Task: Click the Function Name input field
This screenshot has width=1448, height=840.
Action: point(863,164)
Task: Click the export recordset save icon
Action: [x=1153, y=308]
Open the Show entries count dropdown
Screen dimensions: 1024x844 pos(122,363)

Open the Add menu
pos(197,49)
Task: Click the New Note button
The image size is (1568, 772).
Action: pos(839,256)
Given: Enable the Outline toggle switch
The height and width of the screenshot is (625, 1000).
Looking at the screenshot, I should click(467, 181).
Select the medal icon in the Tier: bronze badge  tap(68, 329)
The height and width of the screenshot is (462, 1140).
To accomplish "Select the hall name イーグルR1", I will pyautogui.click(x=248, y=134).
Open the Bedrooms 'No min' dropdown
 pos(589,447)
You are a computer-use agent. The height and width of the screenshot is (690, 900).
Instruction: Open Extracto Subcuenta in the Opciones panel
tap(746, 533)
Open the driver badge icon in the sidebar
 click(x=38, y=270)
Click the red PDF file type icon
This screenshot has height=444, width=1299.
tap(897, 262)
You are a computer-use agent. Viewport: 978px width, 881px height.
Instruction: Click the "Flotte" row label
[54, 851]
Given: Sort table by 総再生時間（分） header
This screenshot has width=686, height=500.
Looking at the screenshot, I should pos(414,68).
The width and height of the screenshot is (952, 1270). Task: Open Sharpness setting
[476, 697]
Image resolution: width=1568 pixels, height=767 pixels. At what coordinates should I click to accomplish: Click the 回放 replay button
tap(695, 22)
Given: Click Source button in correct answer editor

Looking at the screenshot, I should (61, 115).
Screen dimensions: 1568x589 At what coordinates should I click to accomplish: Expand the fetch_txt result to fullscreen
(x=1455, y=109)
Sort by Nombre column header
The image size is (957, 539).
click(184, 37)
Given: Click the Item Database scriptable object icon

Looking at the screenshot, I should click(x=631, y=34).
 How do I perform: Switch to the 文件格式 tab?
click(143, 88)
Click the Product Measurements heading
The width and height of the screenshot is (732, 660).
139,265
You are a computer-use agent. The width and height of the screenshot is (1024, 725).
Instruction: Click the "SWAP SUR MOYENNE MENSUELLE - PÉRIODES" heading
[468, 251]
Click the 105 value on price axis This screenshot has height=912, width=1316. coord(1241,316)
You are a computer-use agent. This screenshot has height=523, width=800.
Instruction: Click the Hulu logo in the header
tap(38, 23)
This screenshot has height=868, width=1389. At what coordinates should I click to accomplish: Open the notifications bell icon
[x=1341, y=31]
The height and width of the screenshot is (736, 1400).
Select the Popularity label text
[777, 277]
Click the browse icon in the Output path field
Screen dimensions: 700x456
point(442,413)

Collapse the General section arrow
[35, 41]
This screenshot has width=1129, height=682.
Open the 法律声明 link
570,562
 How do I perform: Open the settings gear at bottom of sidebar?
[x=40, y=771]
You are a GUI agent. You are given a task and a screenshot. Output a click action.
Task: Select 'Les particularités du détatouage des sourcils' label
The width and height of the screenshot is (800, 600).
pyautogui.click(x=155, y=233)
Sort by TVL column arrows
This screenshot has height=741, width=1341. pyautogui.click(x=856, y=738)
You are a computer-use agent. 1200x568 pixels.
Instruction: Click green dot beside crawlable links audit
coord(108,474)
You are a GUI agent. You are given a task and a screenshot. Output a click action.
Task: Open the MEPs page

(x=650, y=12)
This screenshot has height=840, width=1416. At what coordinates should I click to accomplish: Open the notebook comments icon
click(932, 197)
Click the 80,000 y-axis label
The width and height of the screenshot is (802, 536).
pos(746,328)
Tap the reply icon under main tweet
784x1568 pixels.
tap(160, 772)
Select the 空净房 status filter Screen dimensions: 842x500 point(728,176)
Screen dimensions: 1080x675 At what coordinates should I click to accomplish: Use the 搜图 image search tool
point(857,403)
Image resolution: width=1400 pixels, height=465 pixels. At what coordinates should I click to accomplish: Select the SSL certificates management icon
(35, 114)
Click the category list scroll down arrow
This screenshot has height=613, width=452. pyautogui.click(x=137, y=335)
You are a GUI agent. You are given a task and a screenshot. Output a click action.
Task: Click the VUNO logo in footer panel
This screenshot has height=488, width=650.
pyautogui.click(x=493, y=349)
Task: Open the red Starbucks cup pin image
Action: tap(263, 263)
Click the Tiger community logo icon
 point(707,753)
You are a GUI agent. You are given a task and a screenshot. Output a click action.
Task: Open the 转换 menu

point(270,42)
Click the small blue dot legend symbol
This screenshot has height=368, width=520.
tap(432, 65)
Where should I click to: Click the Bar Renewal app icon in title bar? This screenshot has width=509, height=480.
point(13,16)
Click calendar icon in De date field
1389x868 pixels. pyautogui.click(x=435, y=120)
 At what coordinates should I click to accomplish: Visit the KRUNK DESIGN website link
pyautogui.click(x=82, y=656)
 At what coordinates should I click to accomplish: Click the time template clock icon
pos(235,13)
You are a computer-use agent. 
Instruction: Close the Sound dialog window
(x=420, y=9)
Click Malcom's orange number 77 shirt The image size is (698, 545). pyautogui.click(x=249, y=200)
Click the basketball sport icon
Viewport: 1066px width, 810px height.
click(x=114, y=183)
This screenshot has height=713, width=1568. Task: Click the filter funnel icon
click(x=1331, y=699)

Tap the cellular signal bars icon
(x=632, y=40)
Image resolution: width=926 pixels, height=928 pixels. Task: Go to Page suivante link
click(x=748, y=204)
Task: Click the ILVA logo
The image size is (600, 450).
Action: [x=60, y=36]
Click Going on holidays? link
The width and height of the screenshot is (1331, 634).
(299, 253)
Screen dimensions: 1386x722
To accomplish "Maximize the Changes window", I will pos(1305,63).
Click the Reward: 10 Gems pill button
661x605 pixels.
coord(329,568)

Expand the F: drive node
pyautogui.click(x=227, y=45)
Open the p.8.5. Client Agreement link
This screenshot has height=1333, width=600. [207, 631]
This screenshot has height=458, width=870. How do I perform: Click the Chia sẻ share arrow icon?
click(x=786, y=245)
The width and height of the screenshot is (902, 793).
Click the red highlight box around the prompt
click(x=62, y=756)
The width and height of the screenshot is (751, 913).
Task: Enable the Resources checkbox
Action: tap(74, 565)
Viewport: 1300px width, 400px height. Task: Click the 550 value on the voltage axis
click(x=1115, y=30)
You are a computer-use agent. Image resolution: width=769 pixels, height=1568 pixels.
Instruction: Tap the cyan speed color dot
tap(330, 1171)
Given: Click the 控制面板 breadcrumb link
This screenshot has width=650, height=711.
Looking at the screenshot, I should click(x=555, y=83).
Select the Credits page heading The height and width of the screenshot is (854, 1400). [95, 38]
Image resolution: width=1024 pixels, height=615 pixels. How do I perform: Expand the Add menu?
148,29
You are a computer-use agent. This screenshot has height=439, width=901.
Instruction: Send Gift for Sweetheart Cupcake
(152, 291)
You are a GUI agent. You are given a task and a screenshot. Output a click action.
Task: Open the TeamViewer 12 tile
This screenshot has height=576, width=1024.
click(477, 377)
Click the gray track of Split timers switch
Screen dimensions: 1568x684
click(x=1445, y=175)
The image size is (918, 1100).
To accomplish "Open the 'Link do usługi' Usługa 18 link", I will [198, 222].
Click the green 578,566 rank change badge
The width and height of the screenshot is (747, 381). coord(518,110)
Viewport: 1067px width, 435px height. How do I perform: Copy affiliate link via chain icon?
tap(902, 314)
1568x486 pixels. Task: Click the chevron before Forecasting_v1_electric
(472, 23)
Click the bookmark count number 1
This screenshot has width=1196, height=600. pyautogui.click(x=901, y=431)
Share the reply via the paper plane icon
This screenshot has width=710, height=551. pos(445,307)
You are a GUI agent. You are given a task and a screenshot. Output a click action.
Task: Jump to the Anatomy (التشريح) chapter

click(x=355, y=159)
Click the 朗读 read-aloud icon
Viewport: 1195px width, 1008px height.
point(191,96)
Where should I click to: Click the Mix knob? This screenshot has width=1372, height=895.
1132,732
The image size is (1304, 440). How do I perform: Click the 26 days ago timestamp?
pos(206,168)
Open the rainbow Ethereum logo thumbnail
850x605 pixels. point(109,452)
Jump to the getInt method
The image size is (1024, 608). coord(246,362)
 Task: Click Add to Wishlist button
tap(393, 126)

======

_Requirement_. Select every line of the material above holding the word "will" and copy it.

_Reply to the task_.
To accomplish "Select the hall name イーグルR1", I will pyautogui.click(x=248, y=134).
To accomplish "Maximize the Changes window", I will pos(1305,63).
To accomplish "Open the 'Link do usługi' Usługa 18 link", I will [198, 222].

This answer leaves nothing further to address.